# TO DO
Scan the data below and give the number of lines that include the word "computer", with no other words.

__________________________________________________

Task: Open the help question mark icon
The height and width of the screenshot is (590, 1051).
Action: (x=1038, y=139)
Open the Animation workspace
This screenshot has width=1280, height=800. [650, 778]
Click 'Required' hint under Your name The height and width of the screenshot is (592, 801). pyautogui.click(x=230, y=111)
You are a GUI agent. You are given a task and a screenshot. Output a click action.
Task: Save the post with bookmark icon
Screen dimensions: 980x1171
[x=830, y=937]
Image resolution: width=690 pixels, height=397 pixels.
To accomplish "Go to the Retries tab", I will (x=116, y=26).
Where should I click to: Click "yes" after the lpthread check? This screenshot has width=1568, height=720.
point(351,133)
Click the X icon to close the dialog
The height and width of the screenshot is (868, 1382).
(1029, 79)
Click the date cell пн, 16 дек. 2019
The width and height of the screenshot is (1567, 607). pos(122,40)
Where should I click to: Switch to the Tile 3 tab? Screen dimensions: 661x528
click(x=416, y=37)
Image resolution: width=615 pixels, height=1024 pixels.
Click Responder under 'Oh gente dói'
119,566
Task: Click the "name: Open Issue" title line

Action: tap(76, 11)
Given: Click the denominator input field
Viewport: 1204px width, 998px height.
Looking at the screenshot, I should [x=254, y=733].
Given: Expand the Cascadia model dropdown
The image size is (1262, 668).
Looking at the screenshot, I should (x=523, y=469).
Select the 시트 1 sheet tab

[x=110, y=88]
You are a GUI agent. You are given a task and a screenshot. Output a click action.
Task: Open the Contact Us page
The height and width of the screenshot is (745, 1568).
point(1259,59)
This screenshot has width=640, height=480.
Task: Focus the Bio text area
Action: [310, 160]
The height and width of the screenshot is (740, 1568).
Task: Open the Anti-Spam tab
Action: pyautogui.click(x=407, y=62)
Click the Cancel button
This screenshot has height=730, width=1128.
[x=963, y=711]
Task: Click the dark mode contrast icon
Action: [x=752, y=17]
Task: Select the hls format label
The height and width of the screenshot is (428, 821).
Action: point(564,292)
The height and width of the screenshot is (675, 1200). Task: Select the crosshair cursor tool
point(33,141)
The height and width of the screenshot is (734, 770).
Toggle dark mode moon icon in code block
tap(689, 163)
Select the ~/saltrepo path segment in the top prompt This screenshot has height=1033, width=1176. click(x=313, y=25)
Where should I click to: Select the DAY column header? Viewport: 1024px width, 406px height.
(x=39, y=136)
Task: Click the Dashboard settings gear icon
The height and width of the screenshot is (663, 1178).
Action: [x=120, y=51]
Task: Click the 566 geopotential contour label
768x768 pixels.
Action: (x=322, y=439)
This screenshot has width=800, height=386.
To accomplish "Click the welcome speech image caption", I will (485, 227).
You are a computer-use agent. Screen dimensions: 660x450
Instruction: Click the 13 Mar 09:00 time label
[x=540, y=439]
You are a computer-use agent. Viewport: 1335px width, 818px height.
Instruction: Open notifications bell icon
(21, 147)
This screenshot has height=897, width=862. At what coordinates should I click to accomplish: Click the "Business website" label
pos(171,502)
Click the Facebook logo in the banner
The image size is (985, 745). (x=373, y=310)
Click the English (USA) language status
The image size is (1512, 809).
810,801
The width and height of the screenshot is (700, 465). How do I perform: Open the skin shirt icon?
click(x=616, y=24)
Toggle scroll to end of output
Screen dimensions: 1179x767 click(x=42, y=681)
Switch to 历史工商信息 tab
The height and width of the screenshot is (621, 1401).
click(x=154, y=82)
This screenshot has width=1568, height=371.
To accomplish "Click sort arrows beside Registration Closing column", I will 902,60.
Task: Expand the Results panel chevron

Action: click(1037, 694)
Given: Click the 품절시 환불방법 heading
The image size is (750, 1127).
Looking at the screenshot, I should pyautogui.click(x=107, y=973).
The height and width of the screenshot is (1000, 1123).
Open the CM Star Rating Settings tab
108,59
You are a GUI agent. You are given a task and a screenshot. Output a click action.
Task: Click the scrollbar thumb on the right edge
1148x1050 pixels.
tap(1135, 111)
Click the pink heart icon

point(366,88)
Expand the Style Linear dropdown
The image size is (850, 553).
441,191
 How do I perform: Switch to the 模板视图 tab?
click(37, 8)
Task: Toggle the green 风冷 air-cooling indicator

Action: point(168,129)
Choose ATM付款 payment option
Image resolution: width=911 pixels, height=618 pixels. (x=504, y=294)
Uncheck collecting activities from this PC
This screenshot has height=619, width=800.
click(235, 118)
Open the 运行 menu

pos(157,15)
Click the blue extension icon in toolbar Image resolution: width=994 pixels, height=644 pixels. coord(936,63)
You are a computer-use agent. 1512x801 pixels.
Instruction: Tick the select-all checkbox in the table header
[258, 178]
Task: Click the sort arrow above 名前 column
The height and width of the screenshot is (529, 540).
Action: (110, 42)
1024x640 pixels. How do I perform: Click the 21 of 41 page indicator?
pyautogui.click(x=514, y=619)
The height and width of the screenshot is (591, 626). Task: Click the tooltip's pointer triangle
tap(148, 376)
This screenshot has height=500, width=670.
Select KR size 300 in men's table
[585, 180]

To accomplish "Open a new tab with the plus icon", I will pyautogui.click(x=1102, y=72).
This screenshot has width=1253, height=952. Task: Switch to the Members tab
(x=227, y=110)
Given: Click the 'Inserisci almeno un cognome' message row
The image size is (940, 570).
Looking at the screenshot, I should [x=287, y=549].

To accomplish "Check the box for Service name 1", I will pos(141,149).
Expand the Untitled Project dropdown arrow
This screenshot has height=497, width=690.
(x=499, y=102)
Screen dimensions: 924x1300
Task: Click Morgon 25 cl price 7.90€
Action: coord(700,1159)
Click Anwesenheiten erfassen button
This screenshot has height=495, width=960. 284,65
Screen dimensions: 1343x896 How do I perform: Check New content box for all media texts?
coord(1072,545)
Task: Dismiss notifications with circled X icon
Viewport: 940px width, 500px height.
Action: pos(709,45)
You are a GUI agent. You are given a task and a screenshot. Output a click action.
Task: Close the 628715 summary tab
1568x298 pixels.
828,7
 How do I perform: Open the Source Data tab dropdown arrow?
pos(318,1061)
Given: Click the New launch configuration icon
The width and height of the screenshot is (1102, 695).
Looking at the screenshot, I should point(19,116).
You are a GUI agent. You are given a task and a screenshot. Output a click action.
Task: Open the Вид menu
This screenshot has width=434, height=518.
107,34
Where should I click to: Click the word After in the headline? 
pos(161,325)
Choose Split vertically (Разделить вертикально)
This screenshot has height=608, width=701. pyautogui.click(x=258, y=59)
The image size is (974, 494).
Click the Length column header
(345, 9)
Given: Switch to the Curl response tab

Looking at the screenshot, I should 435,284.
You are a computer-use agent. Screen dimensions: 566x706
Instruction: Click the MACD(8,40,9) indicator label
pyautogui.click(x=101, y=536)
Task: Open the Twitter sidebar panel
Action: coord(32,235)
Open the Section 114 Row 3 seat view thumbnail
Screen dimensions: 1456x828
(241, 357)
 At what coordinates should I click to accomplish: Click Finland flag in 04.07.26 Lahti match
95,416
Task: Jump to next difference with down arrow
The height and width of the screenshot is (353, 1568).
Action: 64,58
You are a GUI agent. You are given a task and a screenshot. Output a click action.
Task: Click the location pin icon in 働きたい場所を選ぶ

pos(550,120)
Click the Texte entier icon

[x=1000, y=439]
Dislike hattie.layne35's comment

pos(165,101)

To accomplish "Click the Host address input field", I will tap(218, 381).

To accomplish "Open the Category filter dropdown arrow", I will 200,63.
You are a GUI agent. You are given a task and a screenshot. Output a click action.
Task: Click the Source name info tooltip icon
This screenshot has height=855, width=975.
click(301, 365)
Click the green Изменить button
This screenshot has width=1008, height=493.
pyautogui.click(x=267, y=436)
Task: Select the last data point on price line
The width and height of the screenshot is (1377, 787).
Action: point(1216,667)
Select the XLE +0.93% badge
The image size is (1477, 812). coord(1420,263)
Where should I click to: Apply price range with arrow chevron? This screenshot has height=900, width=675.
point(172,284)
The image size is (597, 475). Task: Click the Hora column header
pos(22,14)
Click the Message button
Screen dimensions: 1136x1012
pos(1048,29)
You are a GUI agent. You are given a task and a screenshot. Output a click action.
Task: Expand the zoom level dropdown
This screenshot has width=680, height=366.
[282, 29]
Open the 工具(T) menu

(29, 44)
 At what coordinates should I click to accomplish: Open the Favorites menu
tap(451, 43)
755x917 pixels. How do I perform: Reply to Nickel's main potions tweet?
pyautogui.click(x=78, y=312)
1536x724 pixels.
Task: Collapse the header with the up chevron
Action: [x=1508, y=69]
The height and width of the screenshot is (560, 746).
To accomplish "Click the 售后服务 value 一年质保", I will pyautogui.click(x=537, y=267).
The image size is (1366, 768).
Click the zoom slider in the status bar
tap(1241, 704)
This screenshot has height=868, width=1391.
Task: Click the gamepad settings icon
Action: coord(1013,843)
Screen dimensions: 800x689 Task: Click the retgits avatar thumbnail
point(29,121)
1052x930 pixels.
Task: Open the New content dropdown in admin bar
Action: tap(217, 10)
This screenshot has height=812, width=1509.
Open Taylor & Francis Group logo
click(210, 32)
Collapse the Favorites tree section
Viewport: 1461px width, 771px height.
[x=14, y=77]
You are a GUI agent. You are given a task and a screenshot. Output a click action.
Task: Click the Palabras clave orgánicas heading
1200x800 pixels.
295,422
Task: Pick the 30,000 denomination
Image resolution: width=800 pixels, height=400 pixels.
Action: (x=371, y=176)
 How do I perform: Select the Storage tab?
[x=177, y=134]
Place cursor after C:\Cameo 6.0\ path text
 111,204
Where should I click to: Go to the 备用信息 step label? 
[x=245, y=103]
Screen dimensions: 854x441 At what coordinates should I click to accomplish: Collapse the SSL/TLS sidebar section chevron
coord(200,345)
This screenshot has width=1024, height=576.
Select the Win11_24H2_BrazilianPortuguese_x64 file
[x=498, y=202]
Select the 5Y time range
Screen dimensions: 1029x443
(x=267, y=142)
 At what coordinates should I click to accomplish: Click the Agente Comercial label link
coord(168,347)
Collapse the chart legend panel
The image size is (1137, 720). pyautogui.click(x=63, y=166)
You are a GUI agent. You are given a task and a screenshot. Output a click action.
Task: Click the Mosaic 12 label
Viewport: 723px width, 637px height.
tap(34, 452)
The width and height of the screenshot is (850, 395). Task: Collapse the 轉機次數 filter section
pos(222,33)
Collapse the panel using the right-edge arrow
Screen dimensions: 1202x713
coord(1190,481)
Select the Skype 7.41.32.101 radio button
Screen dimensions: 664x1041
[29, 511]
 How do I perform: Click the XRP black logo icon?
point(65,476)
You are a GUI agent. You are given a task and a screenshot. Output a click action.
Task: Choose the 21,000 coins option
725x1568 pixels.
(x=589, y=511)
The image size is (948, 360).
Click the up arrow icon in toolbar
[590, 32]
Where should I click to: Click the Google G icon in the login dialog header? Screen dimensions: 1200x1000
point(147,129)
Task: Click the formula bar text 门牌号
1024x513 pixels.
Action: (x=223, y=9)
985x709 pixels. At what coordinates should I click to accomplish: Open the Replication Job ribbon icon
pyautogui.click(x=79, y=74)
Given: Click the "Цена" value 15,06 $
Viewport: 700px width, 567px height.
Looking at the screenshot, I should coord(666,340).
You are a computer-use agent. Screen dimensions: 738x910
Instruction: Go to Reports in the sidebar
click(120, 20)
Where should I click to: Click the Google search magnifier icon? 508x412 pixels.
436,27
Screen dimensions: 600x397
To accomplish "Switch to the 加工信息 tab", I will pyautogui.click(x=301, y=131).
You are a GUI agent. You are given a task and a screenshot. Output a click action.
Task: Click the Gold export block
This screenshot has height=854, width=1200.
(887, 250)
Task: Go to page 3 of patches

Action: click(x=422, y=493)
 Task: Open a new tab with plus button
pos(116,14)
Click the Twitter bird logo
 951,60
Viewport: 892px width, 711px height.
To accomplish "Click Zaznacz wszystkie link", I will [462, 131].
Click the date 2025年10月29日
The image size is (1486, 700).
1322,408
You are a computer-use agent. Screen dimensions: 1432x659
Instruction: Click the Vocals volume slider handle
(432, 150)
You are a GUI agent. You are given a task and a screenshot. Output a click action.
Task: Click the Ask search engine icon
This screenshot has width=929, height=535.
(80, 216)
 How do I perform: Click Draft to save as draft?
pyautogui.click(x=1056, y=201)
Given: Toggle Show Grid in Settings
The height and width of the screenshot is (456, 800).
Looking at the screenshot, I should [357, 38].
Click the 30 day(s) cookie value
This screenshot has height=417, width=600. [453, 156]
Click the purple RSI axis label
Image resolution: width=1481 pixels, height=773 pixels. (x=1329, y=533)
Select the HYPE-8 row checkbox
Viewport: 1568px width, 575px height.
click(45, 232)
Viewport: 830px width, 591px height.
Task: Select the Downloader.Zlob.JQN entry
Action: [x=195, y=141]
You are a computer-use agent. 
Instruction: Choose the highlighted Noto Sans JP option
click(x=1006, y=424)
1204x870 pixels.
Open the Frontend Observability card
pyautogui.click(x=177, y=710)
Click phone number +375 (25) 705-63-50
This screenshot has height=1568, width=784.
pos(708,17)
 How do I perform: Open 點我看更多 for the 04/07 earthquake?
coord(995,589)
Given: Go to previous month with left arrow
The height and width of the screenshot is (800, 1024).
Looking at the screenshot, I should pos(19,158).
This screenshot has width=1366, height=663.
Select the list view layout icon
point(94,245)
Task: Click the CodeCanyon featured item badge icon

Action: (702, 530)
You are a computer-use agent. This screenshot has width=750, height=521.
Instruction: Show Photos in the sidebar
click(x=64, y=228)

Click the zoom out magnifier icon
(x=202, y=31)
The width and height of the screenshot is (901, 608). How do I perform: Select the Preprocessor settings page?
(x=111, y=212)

__________________________________________________

# PROBLEM SOLUTION
8